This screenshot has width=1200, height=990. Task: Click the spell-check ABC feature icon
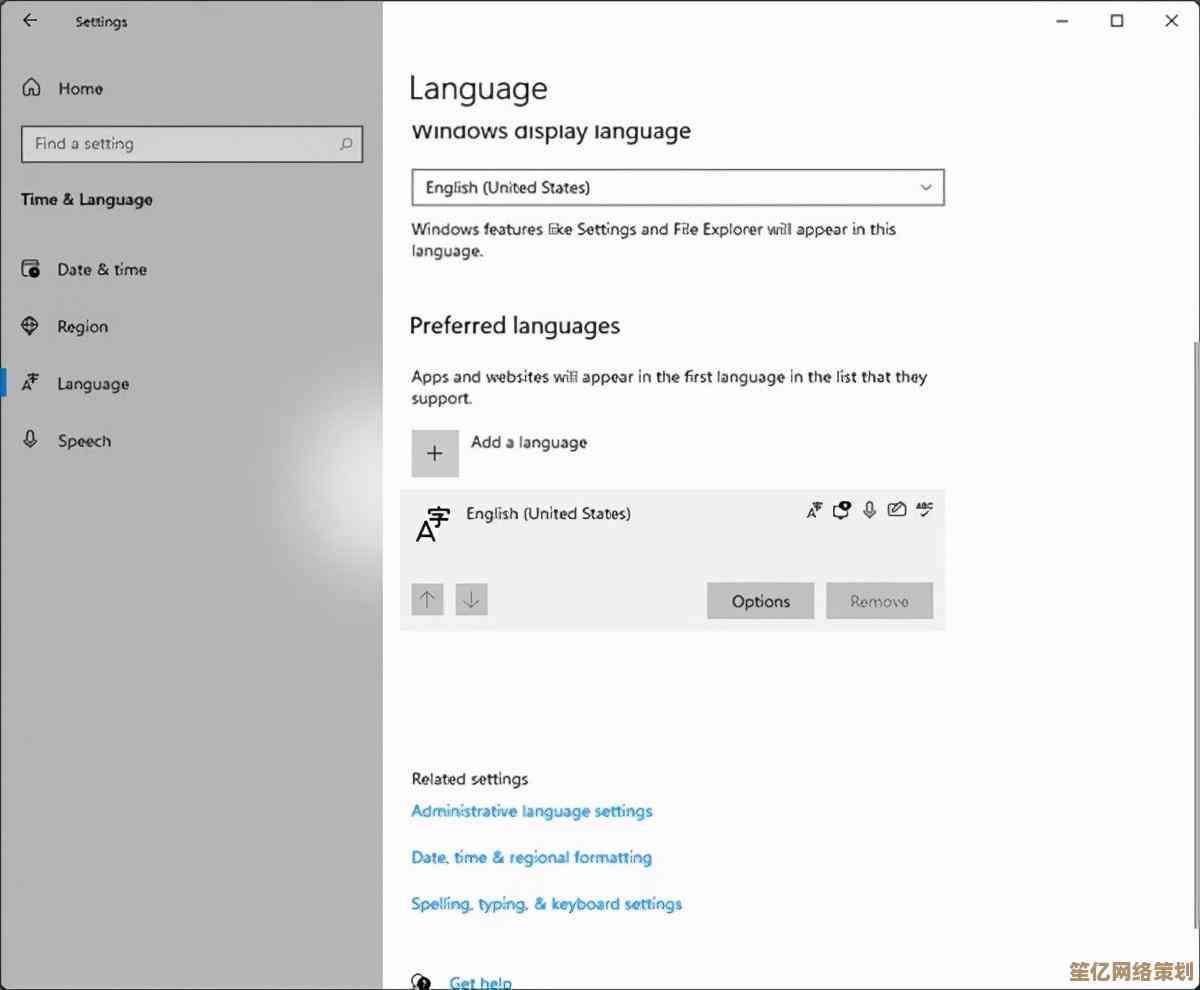pos(924,510)
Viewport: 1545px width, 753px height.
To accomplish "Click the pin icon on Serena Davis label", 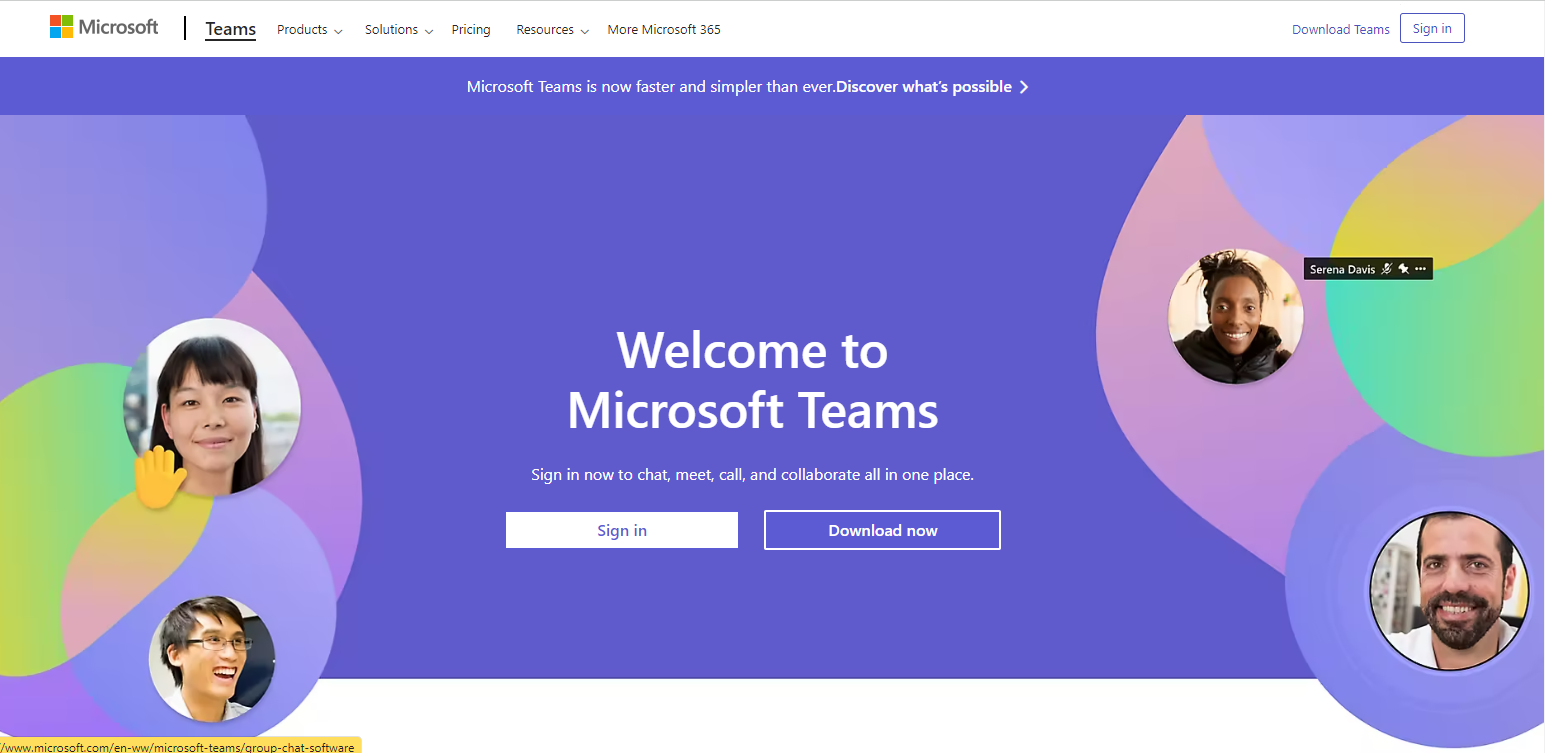I will (x=1403, y=269).
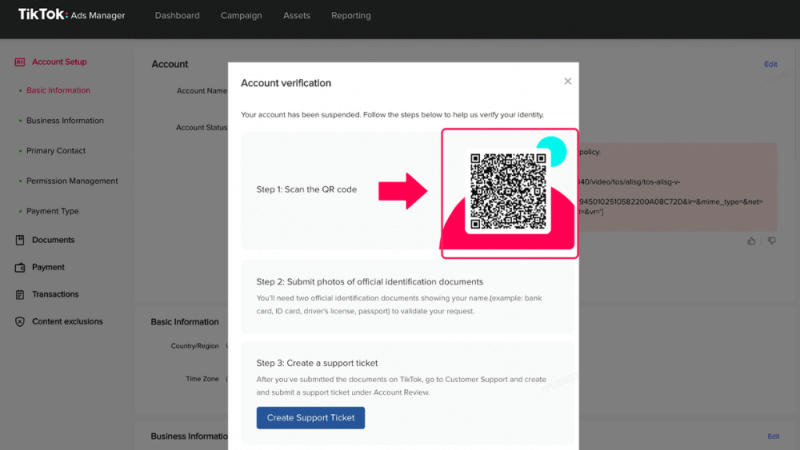Click the QR code image in Step 1
This screenshot has width=800, height=450.
point(508,191)
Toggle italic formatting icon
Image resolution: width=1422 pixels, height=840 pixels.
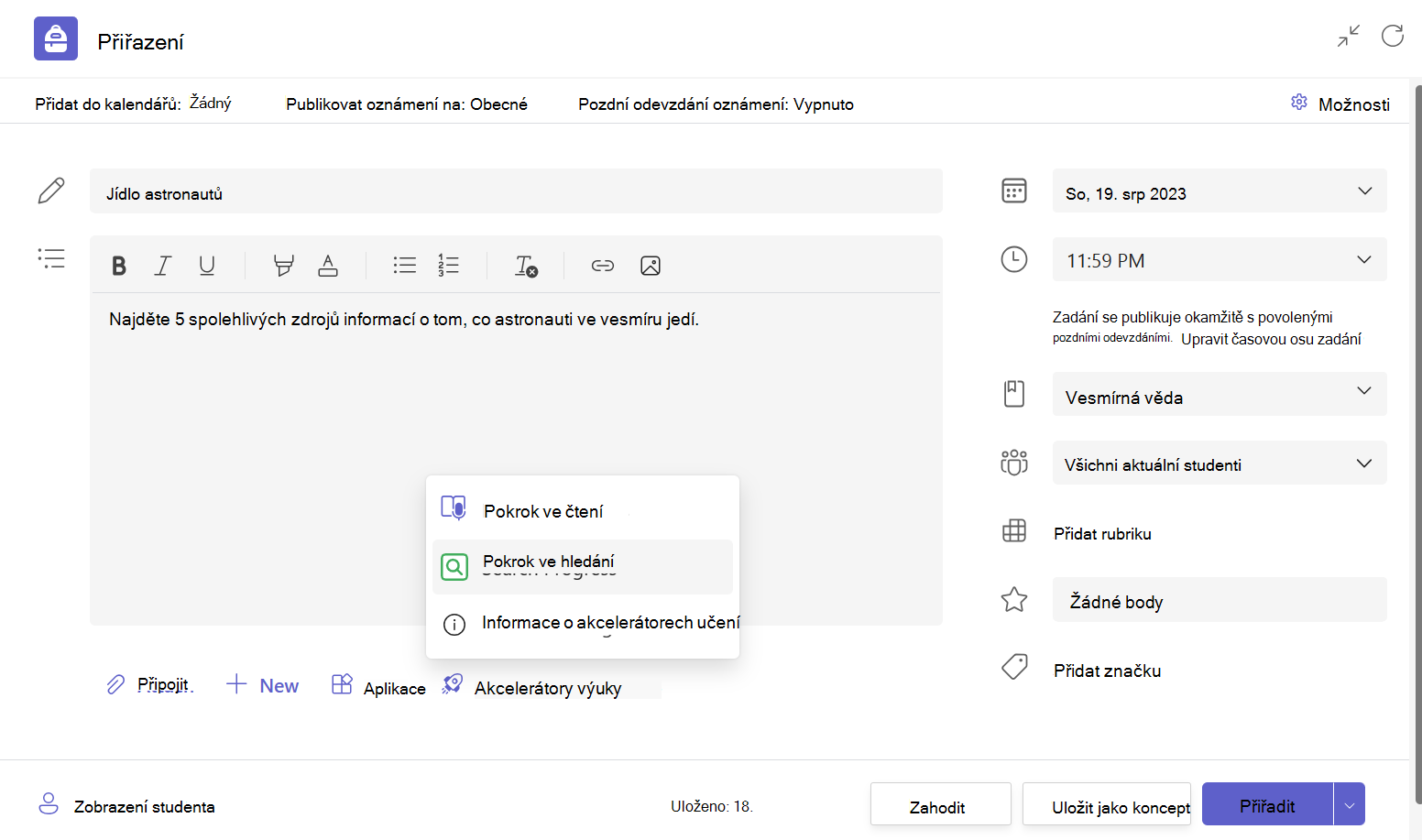pyautogui.click(x=162, y=266)
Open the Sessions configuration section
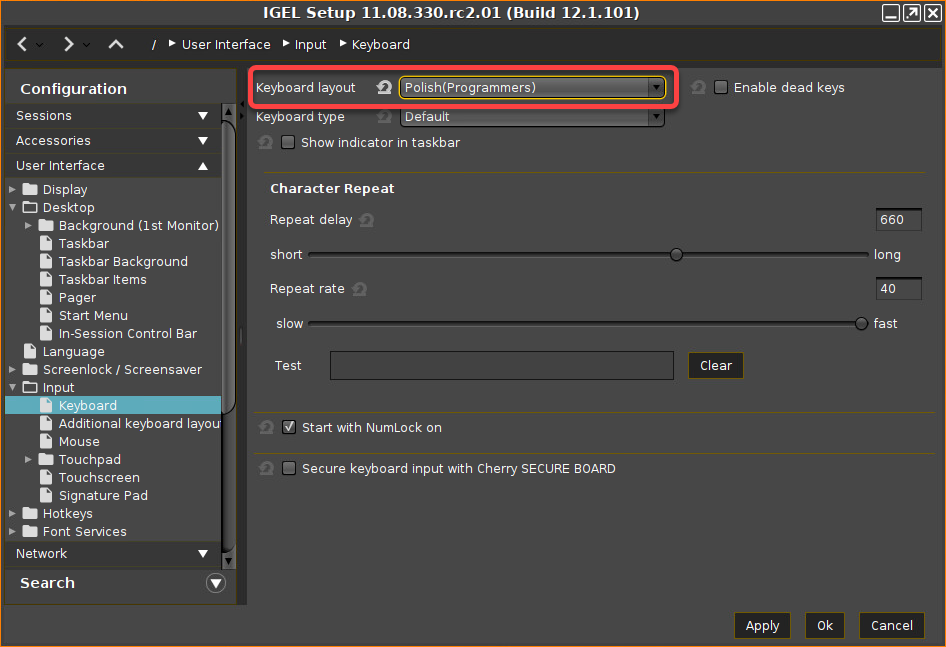This screenshot has height=647, width=946. pos(112,116)
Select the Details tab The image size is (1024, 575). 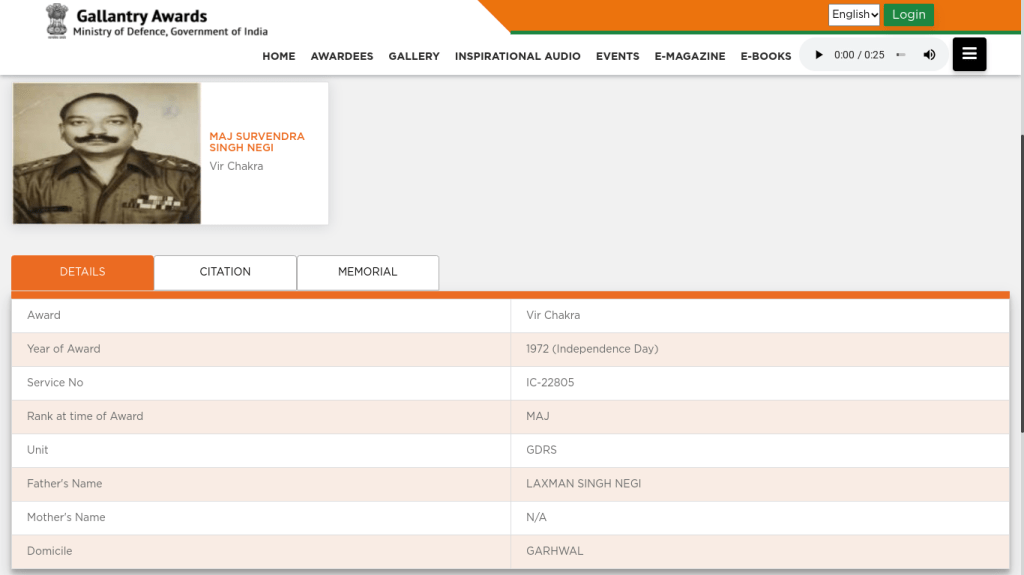click(x=82, y=272)
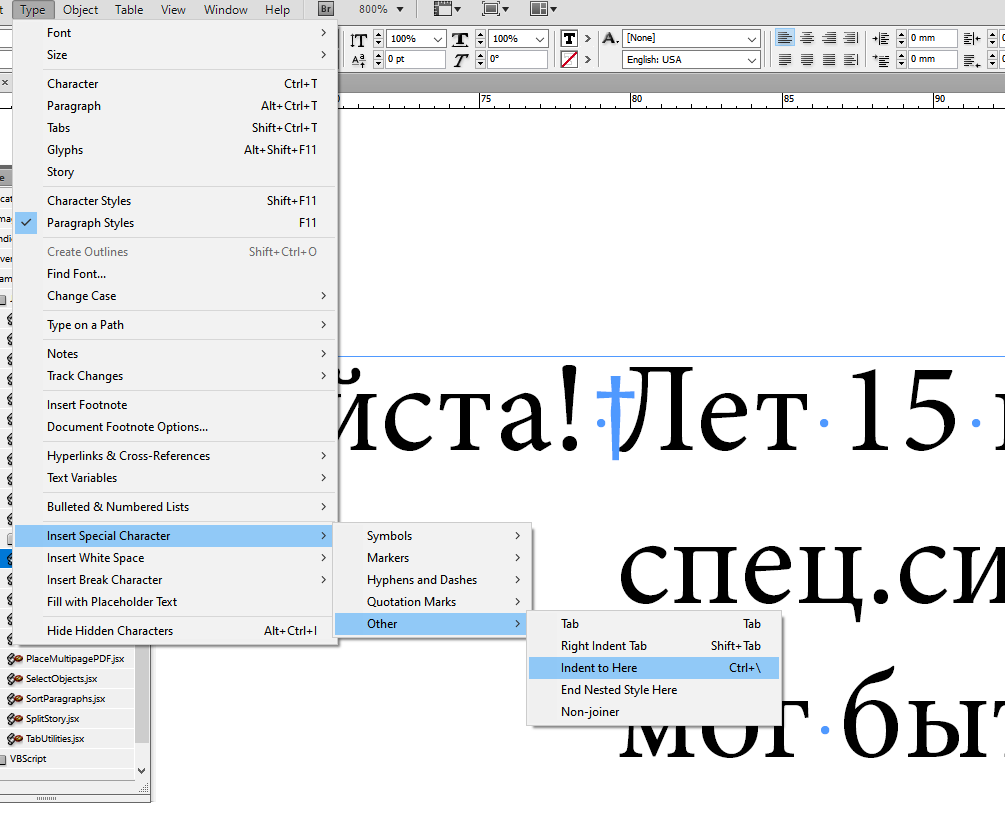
* * * * * * *
Your reply should consist solely of the lines above, from the opening line through the line with "Viewport: 1545px width, 753px height.", reproduced exactly and without pictures.

This screenshot has width=1200, height=990. Task: Click the spell-check ABC feature icon
pos(924,510)
Viewport: 1545px width, 753px height.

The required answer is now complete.